Funny isnt it that we thought our parents where out of touch with reality in our youth. Now we are our parents. Let me start by saying I would have little respect for a woman who offers to go to bed with me on the first date. I respect myself first then her. Self control is a virtue seldom practiced today. Instant food-instant money (atm)-instant date online now has become instant gratification. My dad told me once that if something is really worth while it is never easy or quick. But it is worth the wait and effort to finally recieve it.
People live together now days more often than in my youth. Many do it for financial reasons. Especially older people. You know that if older people marry they lose social security benefits they had. Or in some cases their pension from a previous marriage. But the younger people have no such concerns. But still sharing the bills does make it cheaper to live. I understand that part. I also understand why I woman is offended if she offers herself to a man and he refuses. She asks what is wrong with me that he refused? What I dont understand is why she made the offer in the first place? Holding hands, Kissing tenderly and caressing a woman Does not seem to be enough these days. Romance is dead in our society and our grand kids will suffer because of it. The popular movies depict romance and lust. People crave that kind of attention. But seldom get it. Instead it is like a porno movie on a date. Glad I am old enough that I dont have to deal with that.

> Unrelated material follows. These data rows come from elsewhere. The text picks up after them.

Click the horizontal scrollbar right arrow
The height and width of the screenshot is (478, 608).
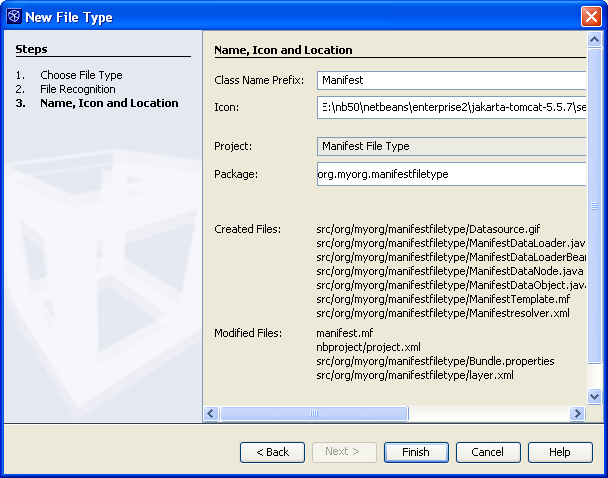577,413
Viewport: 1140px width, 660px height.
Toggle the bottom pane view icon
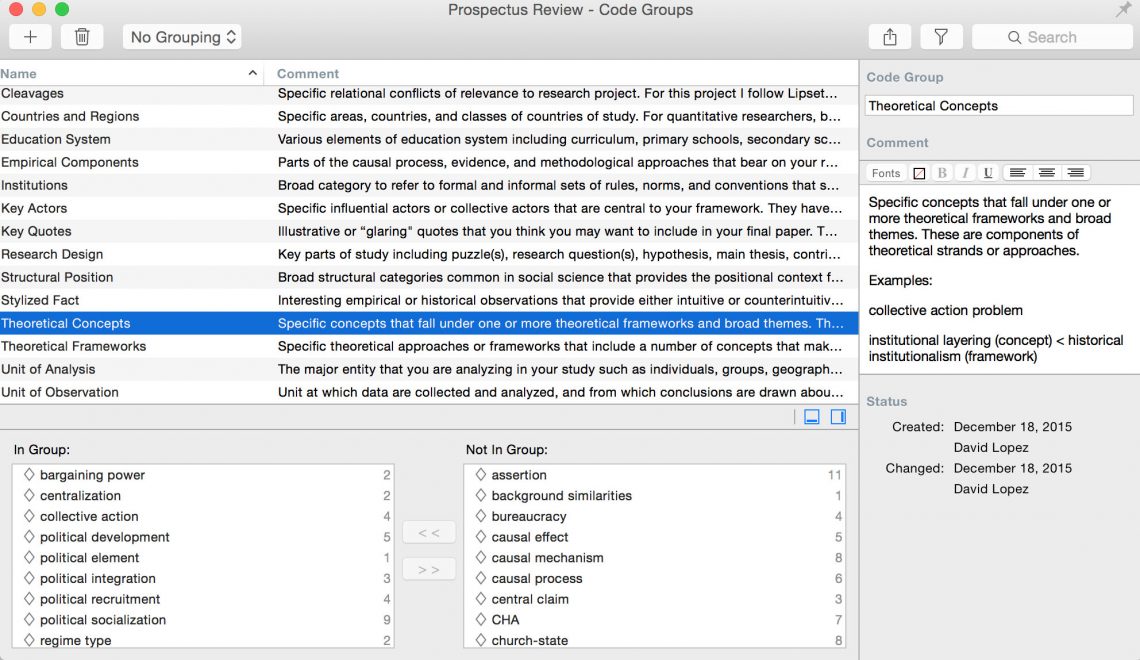click(812, 416)
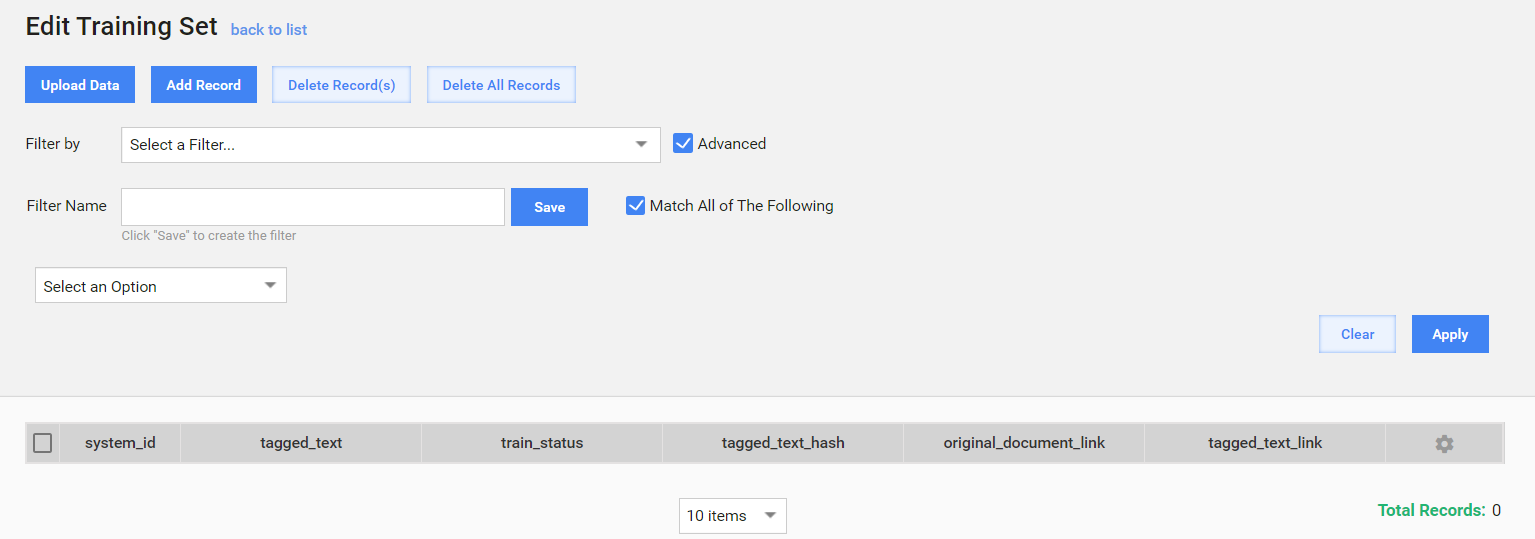
Task: Open the 10 items page size dropdown
Action: [733, 516]
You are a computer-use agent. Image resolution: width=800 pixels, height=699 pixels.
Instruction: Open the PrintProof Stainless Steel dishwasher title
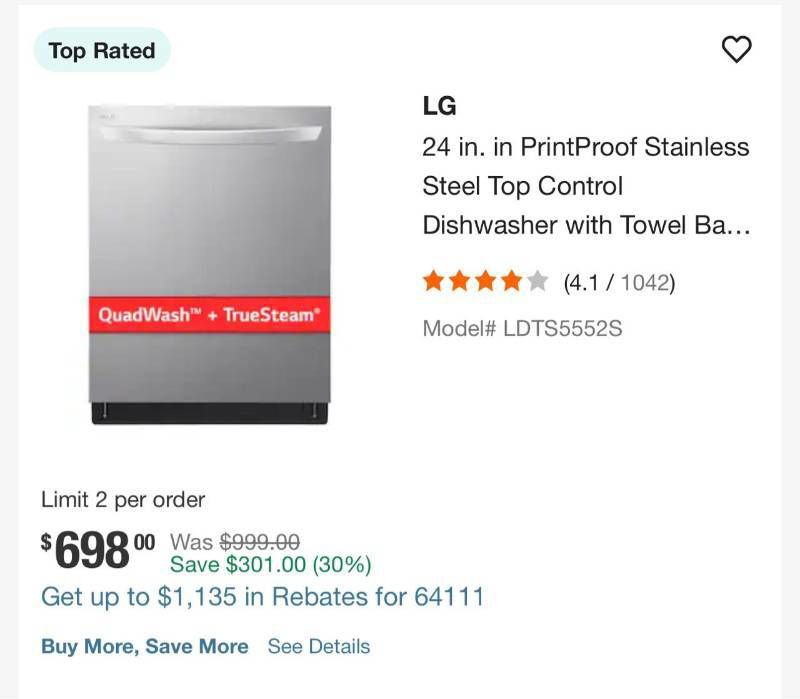(585, 186)
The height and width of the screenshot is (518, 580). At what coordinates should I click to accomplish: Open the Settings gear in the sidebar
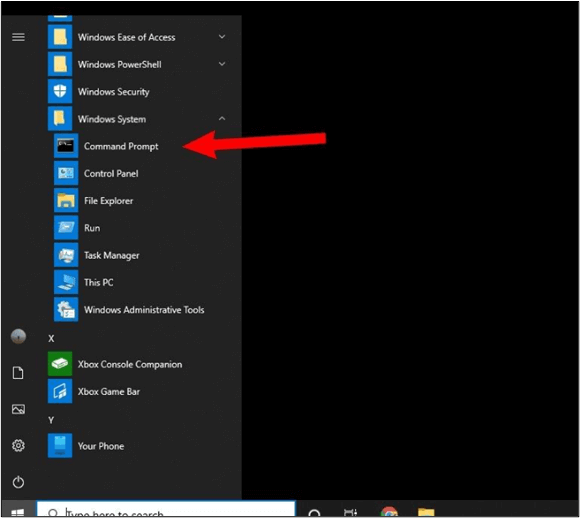18,445
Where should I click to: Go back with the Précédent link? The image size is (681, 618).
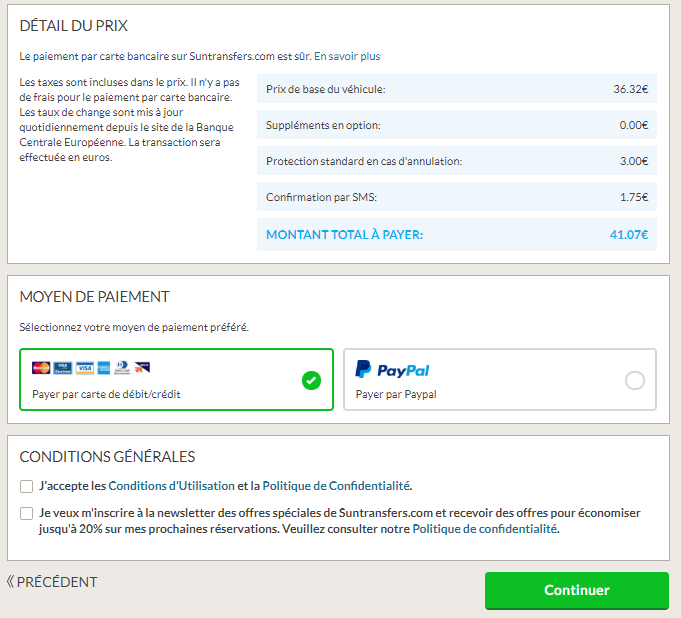57,582
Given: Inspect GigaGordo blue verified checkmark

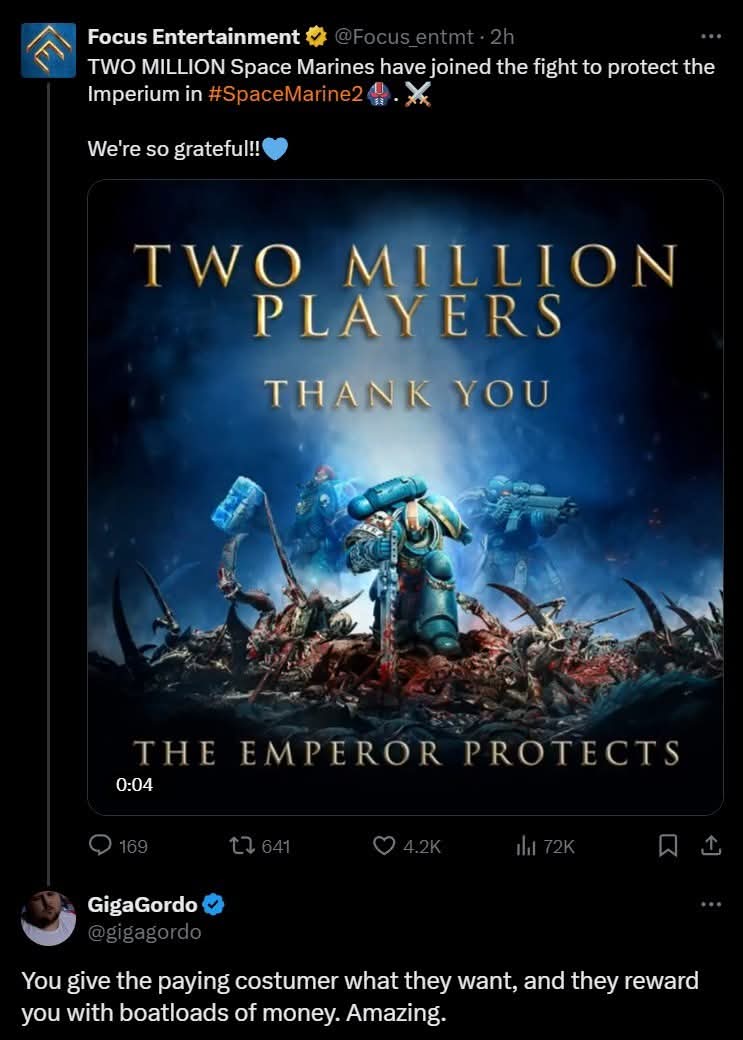Looking at the screenshot, I should [213, 905].
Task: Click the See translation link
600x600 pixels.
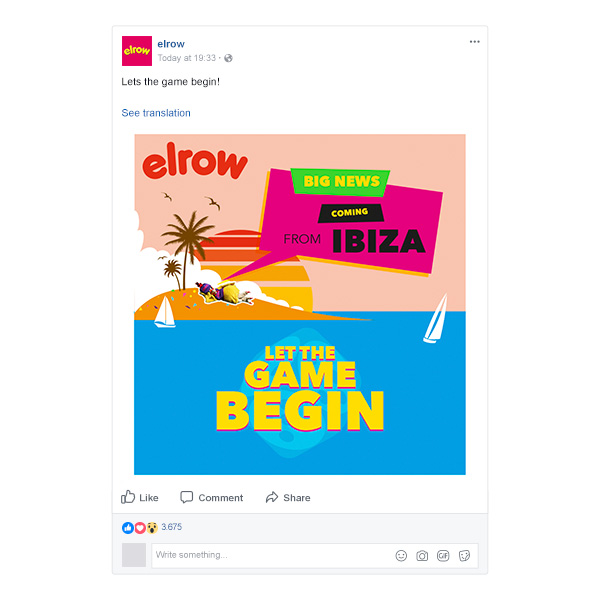Action: coord(156,113)
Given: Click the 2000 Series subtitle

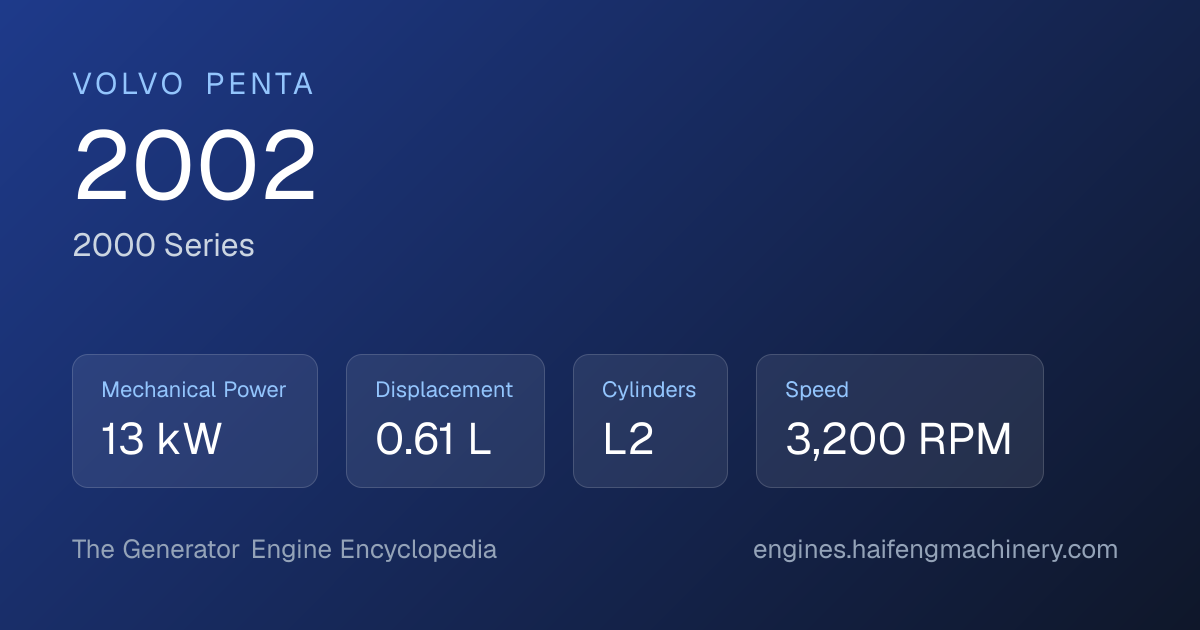Looking at the screenshot, I should tap(163, 245).
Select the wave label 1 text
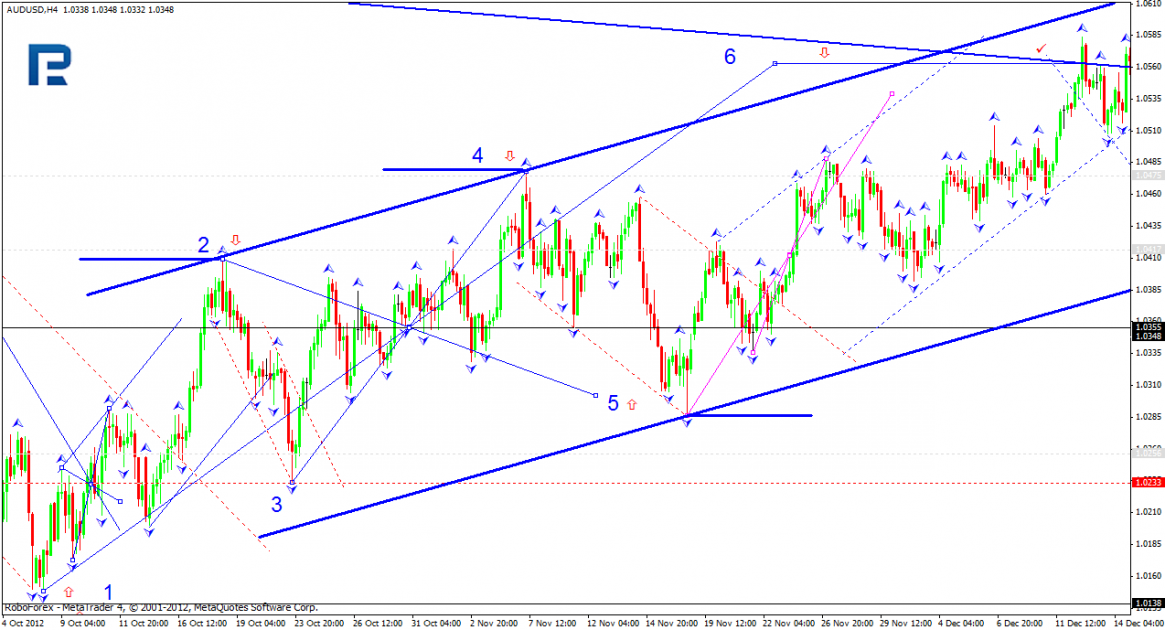Viewport: 1165px width, 630px height. 108,592
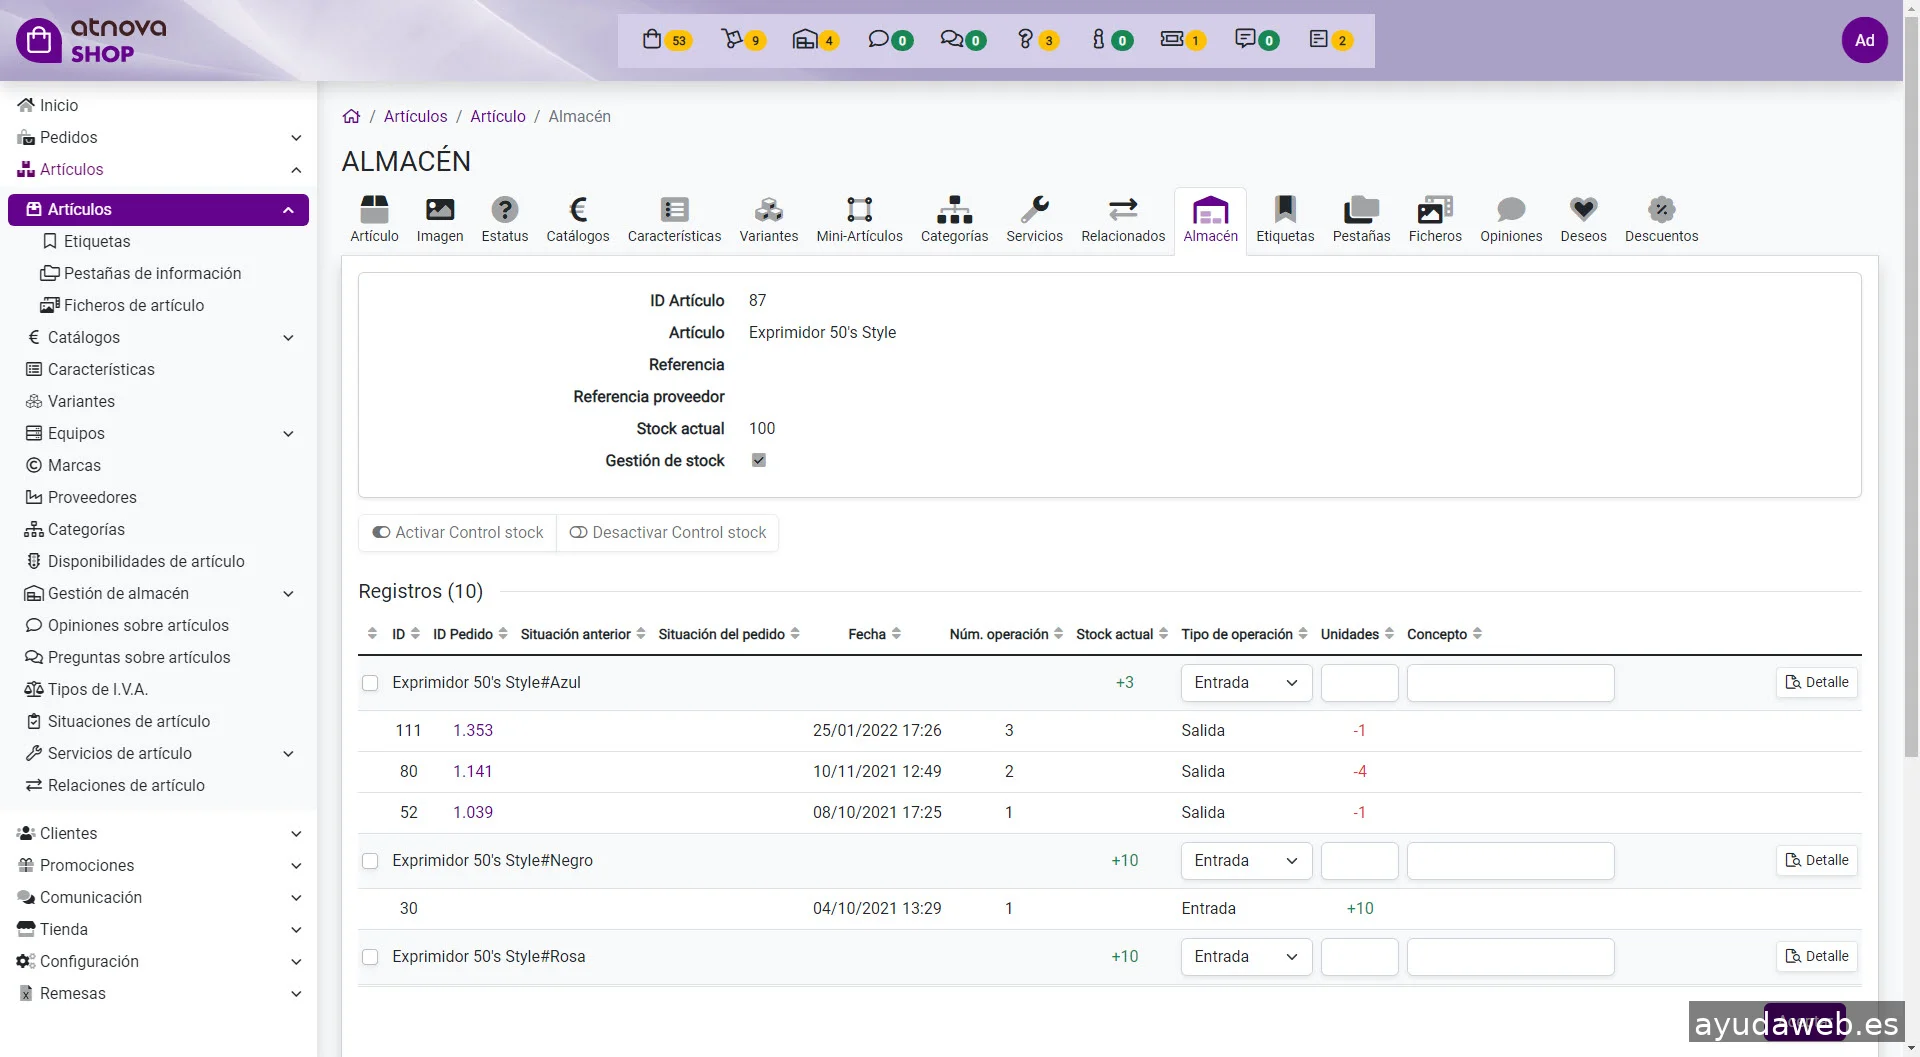
Task: Click the shopping bag orders icon in top bar
Action: click(x=652, y=40)
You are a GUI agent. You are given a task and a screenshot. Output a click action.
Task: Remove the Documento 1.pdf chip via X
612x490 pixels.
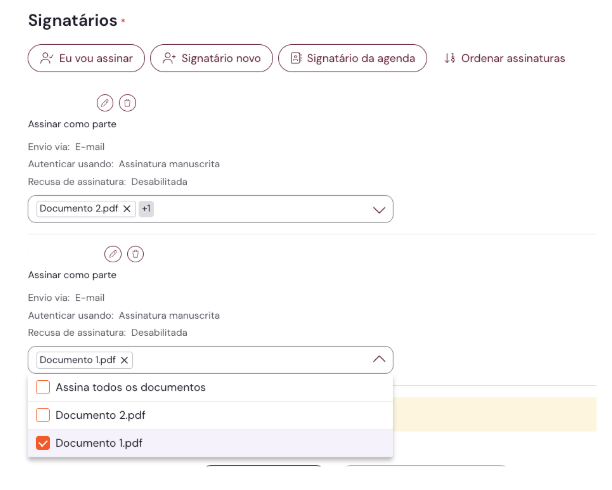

4/30/2009 12:06:01 PM What happened to courtship?  

silvert81
Indianapolis, IN
33, joined Mar. 2009


Well, from all that I have experienced and witnessed thus far, courtship has been nothing but wishful thinking; a dream and a whisper of what once was. But - I am a dreamer. Maybe that's good; maybe that's bad. Who knows? I'll find it eventually.

5/23/2009 12:21:43 AM What happened to courtship?  

loveshorses23
Hopkinsville, KY
29, joined May. 2009


I hope that you do indeed keep looking and find what your looking for. I agree with pretty much everyone here that our society has changed to "I want it now now now" and that most women probably do feel that if they don't offer they will be turned away. However, those women need to have a wake up call that those men will either have a greater respect for her because of her control and self respect, or they won't;those that don't are not worth their time. Everyone needs to stop settleing and really look for what and who they really want. I know that I personally will not settle, and won't stop looking until I find that person who is right for me.